After Ms. Carter reported the racist comments to GM Perkins, her hours were reduced and she was assigned to less lucrative areas of the night club. The situation reached a point where Plaintiff Carter had “almost no work at all.” Customers told Ms. Carter that they were told that if a black waitress came to them, they should say they were being helped by someone else. GM Perkins started to behave differently toward Carter. He would not talk to her. Once, he bumped into her, knocking her cell phone out of her hand. Ms. Carter came to work one day to find there were no tables for her. They had all been assigned to white waitresses. When she attempted to wait on someone she knew in the VIP section, she was prevented from entering by two security guards. But, two white waitresses were allowed to enter that same VIP section. The court decision does not explain when, but she filed a charge of discrimination with the EEOC at some point.
Ms. Carter told two managers that there was no point in her coming to work, if there were no tables for her to wait on. One manager replied that if she did not come work work, she would be abandoning her job. Carter then said she was resigning from her job. She amended her EEOC charge to show she quit because she had no work.

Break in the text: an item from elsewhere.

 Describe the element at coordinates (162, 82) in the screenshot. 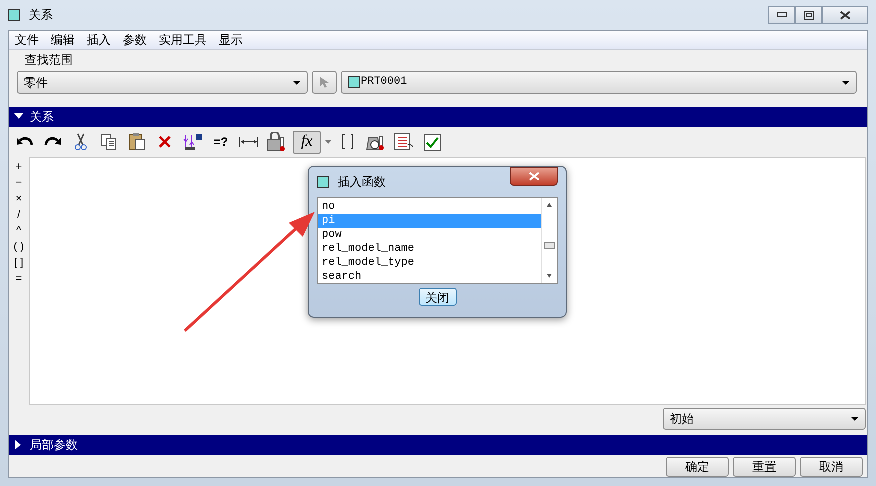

Plaintiff Carter filed suit. Foxy’s Cabaret filed a motion for summary judgment. The court noted that a constructive discharge occurs when the employer makes working conditions so intolerable that an employee feels compelled to resign. Foxy’s argued that constructive discharge cannot occur when an employee receives reduced work one night, or a series of nights. But, said the court, Carter’s hours were reduced starting when she complained to GM Perkins. The night club removed her from the bar and assigned her to tables. Carter said her hours were reduced and she was removed from the bar after she first complained about racism. The court rightly noted the discrepancy in testimony, making this not appropriate for summary judgment. The court denied the motion for summary judgment.